Thursday 21 February 2013

Nine Elms

Have you been to Nine Elms recently? It’s changed a lot!

Last time I was there, it was purely industrial. Today, it is a sea of housing developers’ flags and echoes to the sound of foundations being dug.

I was there visiting a friend in a flat in Battersea. There are about to be a lot more new flats in the huge triangle of land that sits between Vauxhall, Battersea Power Station and the Thames.

Unfortunately, while it is new, it is also plug ugly. Unlike the Olympic Park, now being carefully designed and directed by the planners from the Mayor’s office, this prime residential land almost opposite Westminster is too valuable to be properly planned. It is being developed in direct response to prospective buyers who want shiny, smart, international style flats that could be anywhere. London is simply where they land thanks to a coincidence of tax and time zone.

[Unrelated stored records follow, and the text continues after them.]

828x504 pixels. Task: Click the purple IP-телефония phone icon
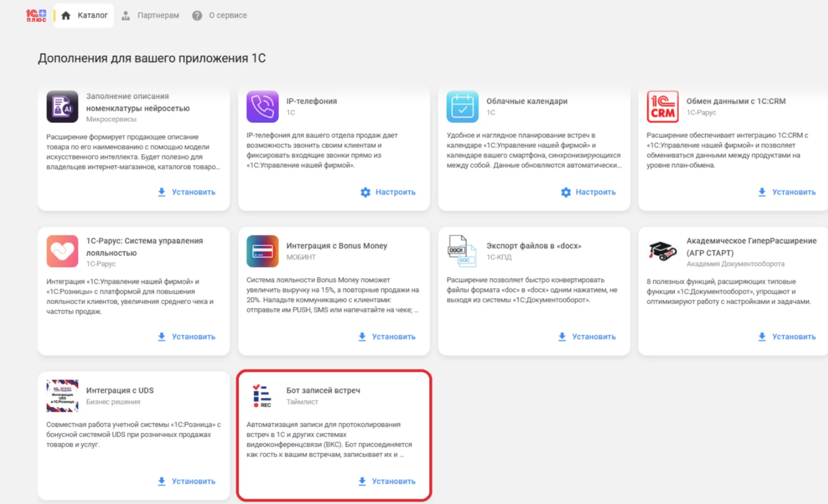click(x=263, y=107)
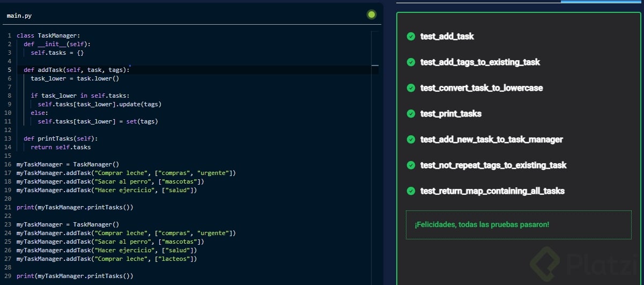Select the main.py file tab
This screenshot has height=285, width=644.
[19, 16]
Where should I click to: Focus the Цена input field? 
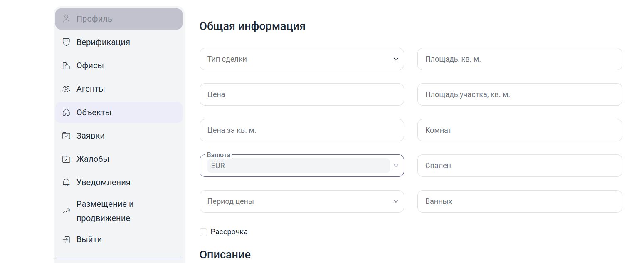[x=302, y=94]
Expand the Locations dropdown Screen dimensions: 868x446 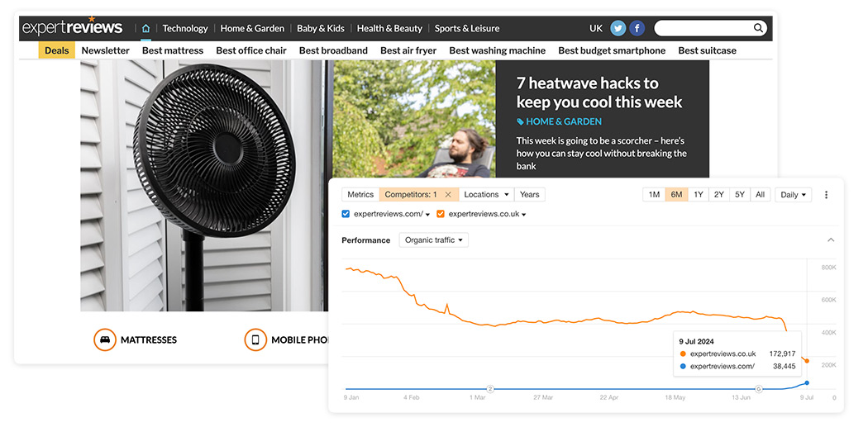coord(486,195)
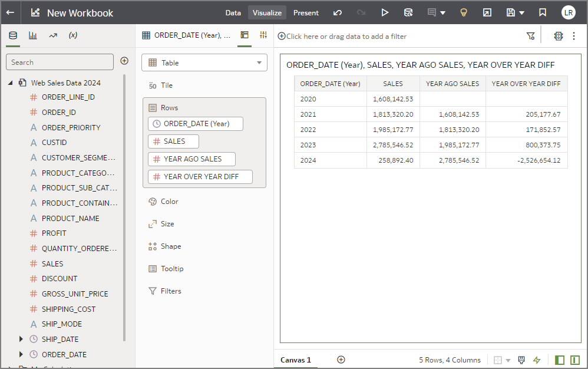Open the Visualizations panel in the left sidebar

(x=33, y=35)
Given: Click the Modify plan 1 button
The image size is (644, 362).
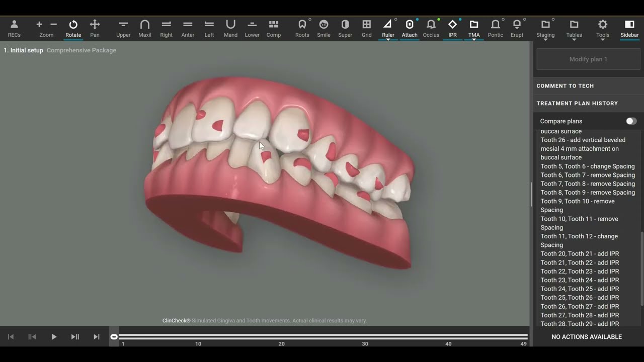Looking at the screenshot, I should point(588,59).
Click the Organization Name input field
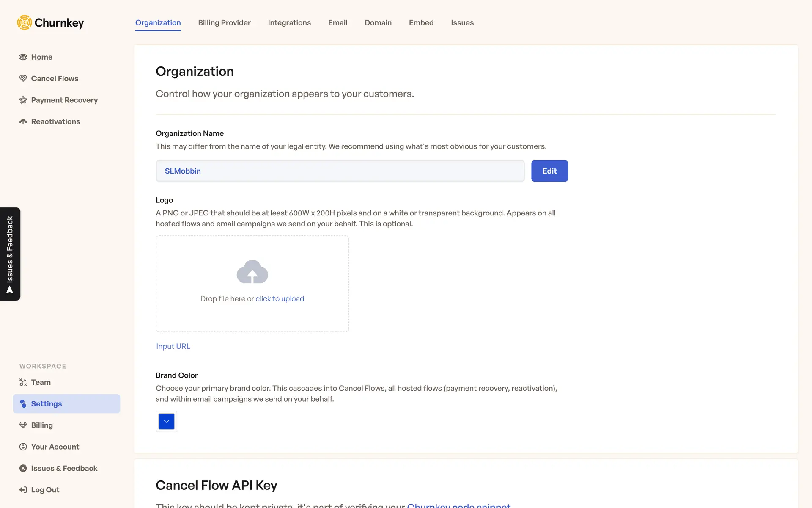 pyautogui.click(x=340, y=171)
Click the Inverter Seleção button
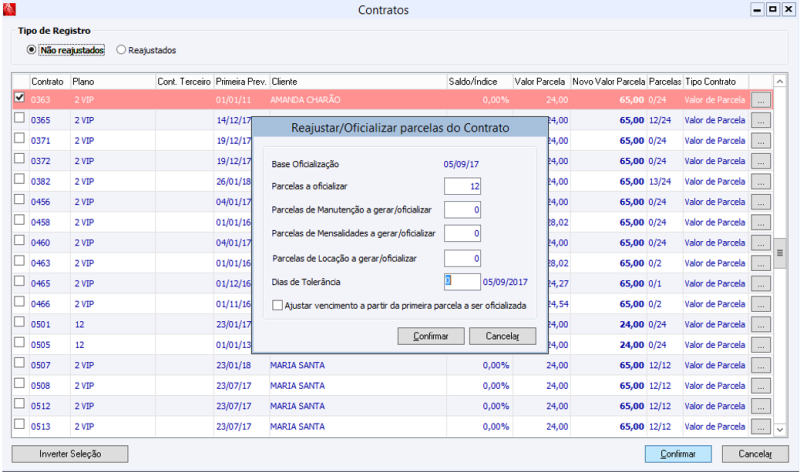This screenshot has height=472, width=800. 70,454
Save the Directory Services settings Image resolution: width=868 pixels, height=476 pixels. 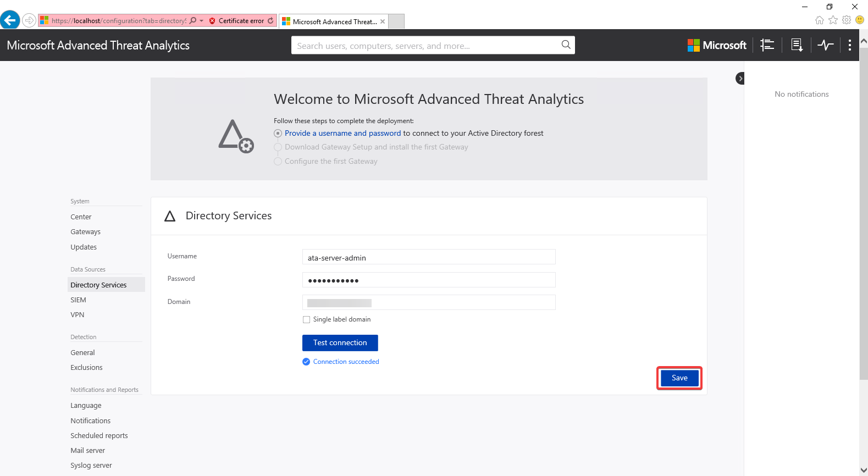tap(679, 378)
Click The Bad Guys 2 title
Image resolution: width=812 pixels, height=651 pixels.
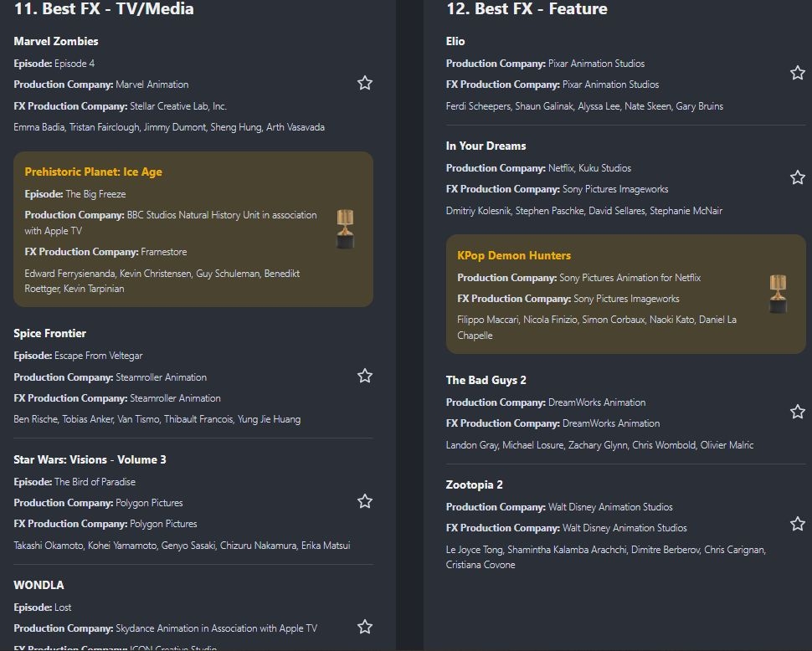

While I find it ugly, perhaps I should accept that London has always bent and bowed to suit various wave of immigration. If you visit the East End, you’ll find mosques that were synagogues that were churches. However, there is a part of me that warms to the fact that previous generations of immigrants have painted their own veneer onto the canvass of traditional London terraces. While many of the new, international elite are repeating this approach (think of all the Belgravia terraces and their subterranean swimming pools), those buying off plan in Nine Elms are buying a bland vision of the anonymous international city. It’s what they want, but I find it a shame.

Thankfully, Battersea power station sits in the centre of the new development, anchoring the area to its past. In the meantime, my plea to the developers is to remember the relationship between what you’re building and the city in which your residents will be living. The principles of integration should apply to oligarchs’ architecture as well as asylum seekers.